Industry sees a big year of mergers and acquisitionsReprints
The volume of merger and acquisition activity in the insurance industry more than quadrupled in 2015, to $194.9 billion from $43.8 billion in 2014, with additional major activity expected, particularly in the property/casualty sector, according to a study issued Wednesday.
There were 24 transactions valued at $1 billion or more in 2015, compared to nine in 2014 in the property/casualty, life and health sectors, with M&A activity also distinguished by the prevalence of strategic rather than financial buyers, according to the study by Hartford, Connecticut-based investment management firm Conning & Co. The number of transactions was relatively unchanged at 183, however.
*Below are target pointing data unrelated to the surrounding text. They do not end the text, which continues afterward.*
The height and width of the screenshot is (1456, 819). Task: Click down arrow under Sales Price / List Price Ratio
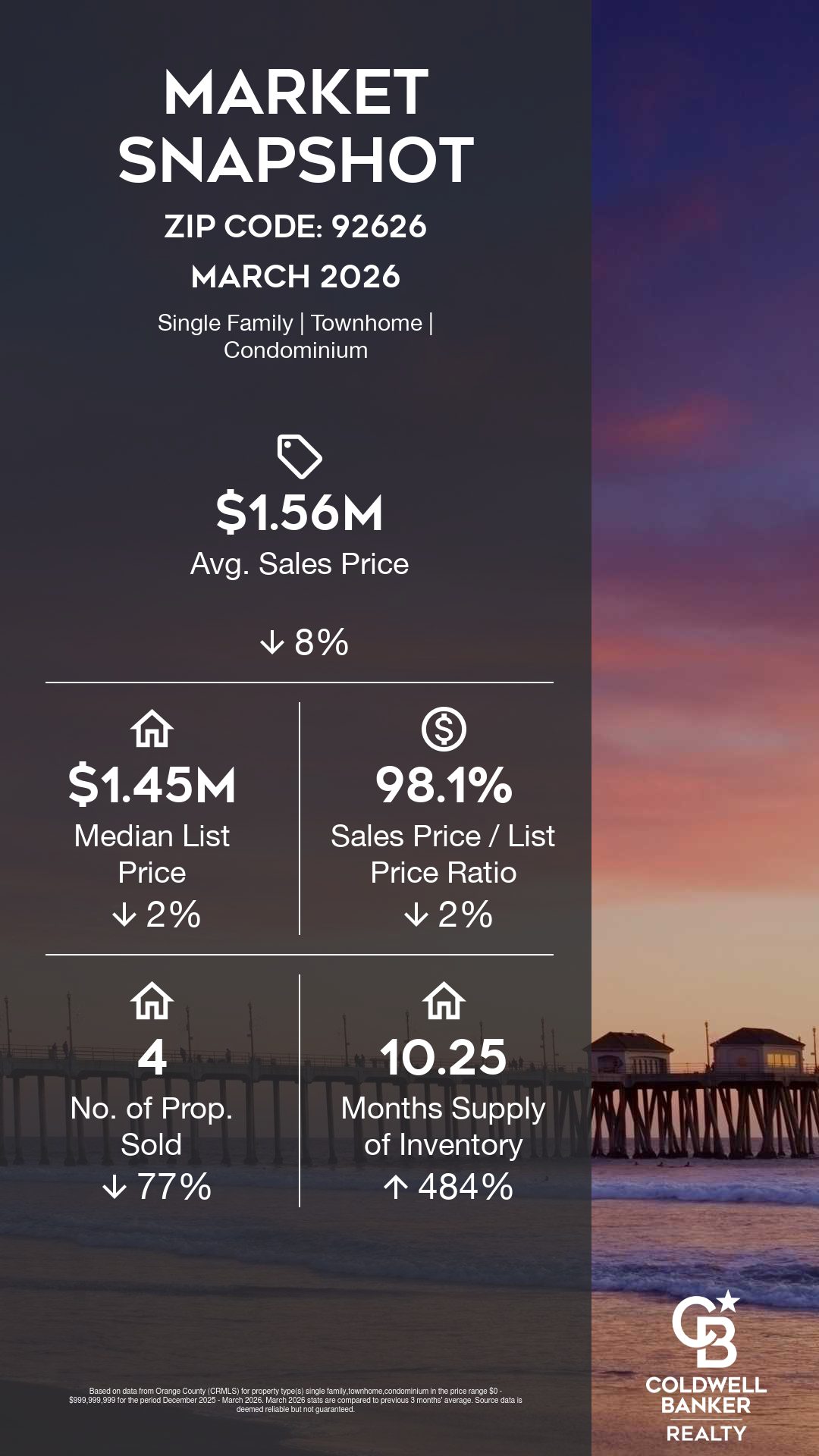[416, 915]
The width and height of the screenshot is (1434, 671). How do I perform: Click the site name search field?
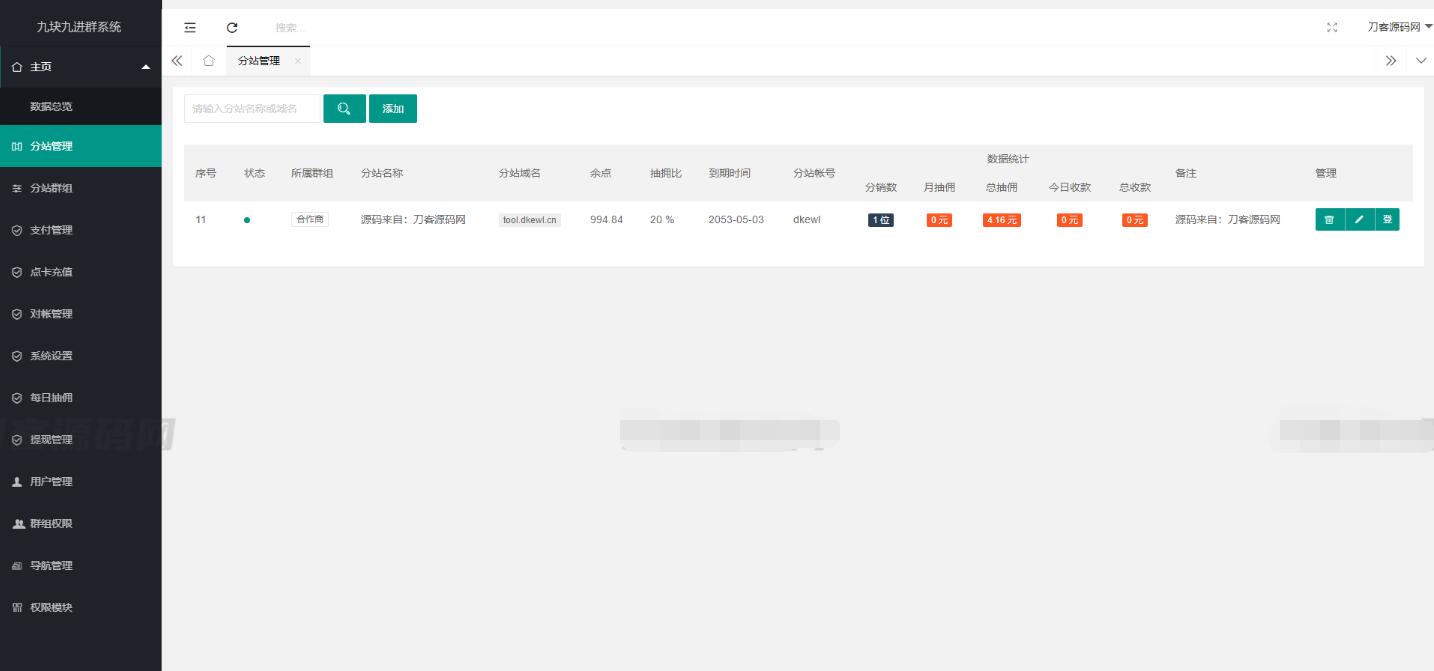point(252,109)
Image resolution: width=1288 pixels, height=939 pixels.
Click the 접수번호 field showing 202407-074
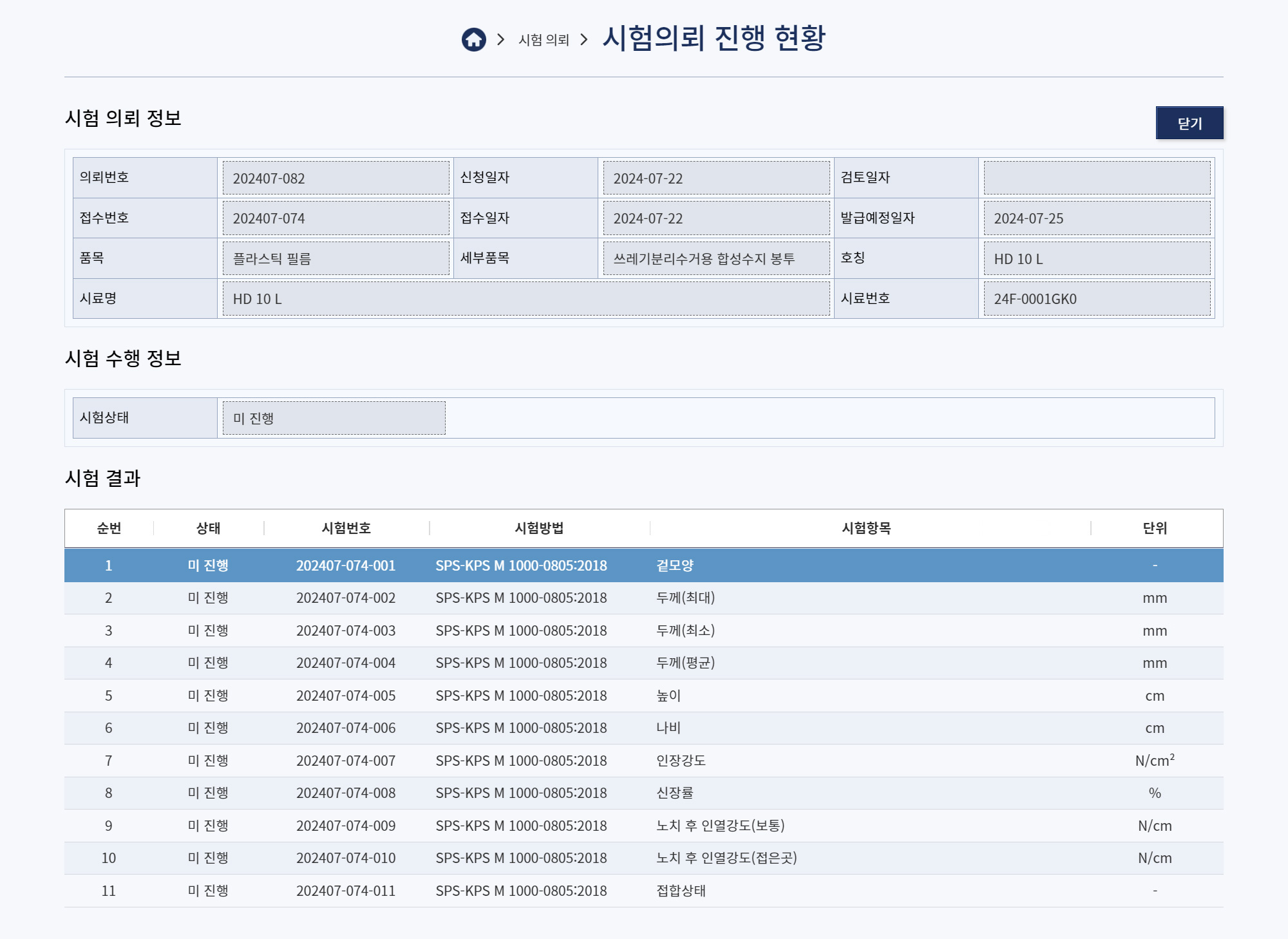click(336, 218)
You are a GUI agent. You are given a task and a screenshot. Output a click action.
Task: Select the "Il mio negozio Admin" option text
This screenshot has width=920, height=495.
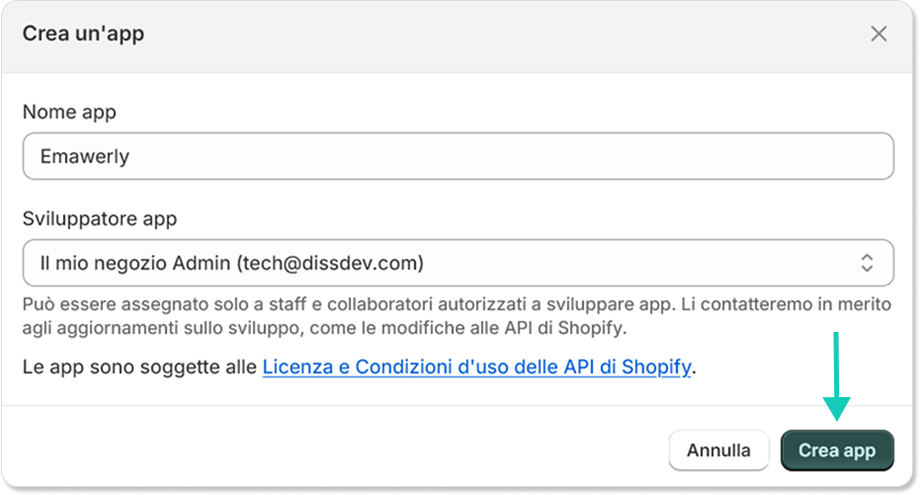(x=133, y=263)
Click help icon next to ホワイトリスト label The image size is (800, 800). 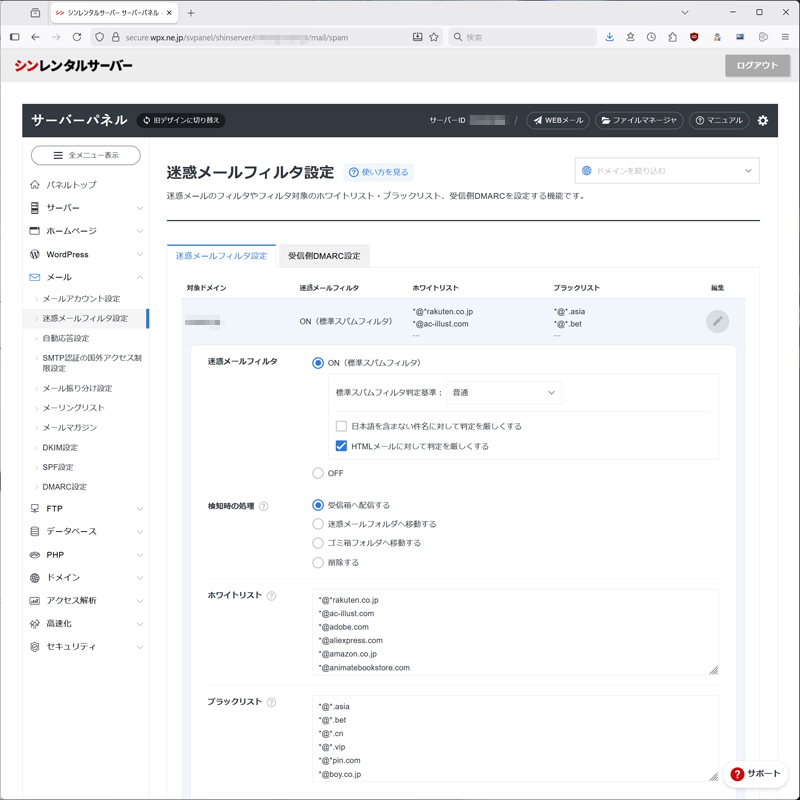coord(272,596)
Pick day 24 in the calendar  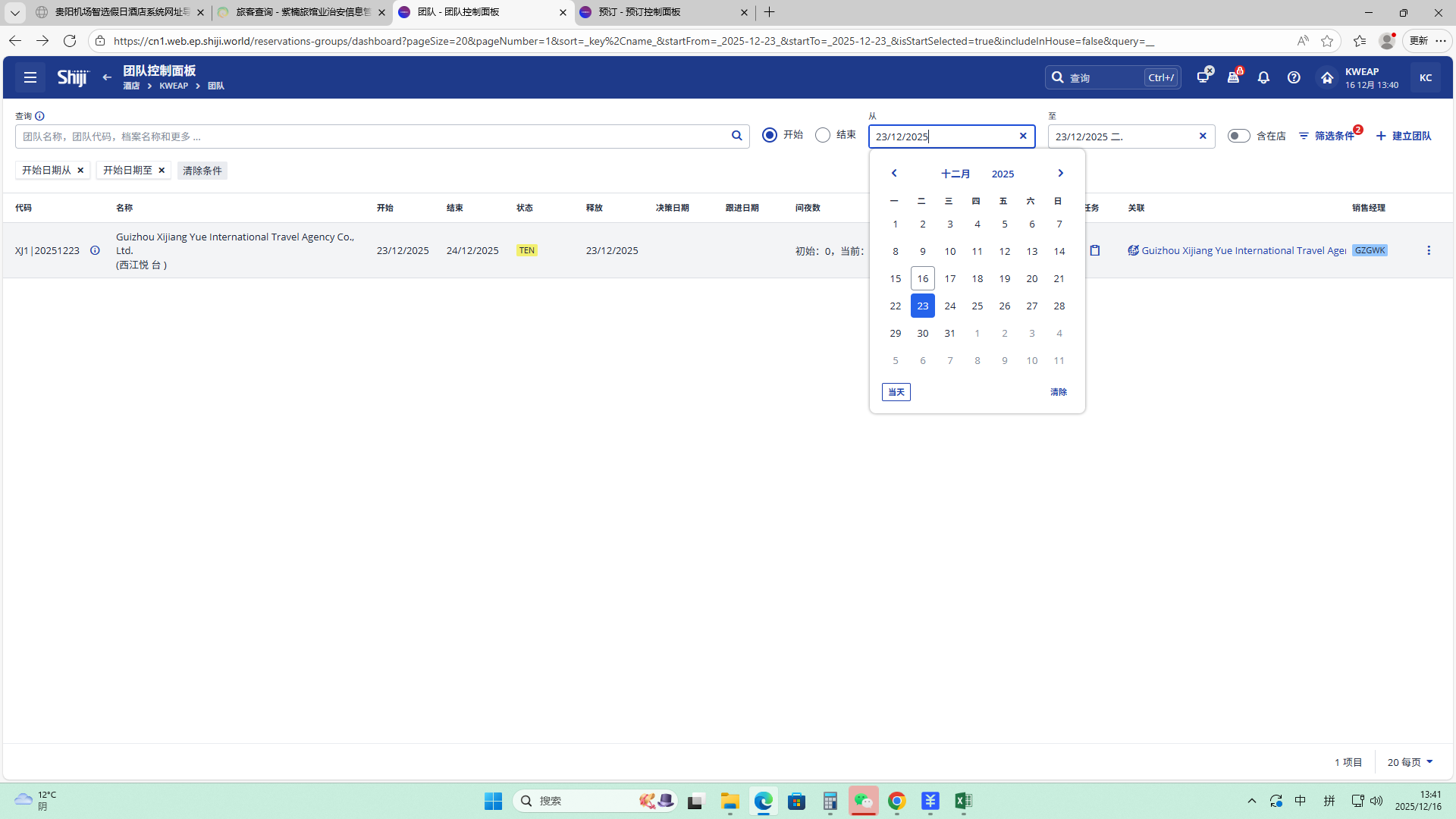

Among property/casualty insurers the aggregate value of M&A deals increased to $39.6 billion in 2015 from $6.7 billion in 2014, driven by several large transactions, including Ace Ltd. and Chubb Corp.'s deal, according to the executive summary of the report, “Global Insurer Mergers & Acquisitions in 2015, The Big Bang.”
“Key themes in the year included the desirability of specialty and Lloyd's targets, large acquisitions by Japanese and Chinese buyers, reinsurance consolidation, and combinations in sectors facing strong external challenges, such as crop insurance and medical professional liability,” said the study.
The report predicts continued M&A activity. “The recurring themes of consolidation, product and geographic diversification suggest that more insurers will seek partners to keep up with large competitors,” the report says.
In the health insurance and managed care sector, the $100.8 billion of aggregate transaction volume, which accounted for more than half of the year's $195 billion in global activity, compared with just $33 millionof disclosed deal value in 2014, said the report. The number of transactions also increased to 22 in 2015 from 13 in 2014.
The transactions were stimulated by implementation of the Affordable Care Act, said the report. “Growth in government-subsidized programs, such as Medicaid and Medicare Advantage, accompanied by the retreat of traditional employer-based plans in favor of high-deductible plans and exchanges, generated pressure to acquire Medicaid and Medicare providers and build scale to generate efficiencies,” according to the report.
In 2016, “with so many of the largest insurers having entered into transactions in 2015, it is likely that activity in 2016 will involve combinations among second-tier players,” the study says.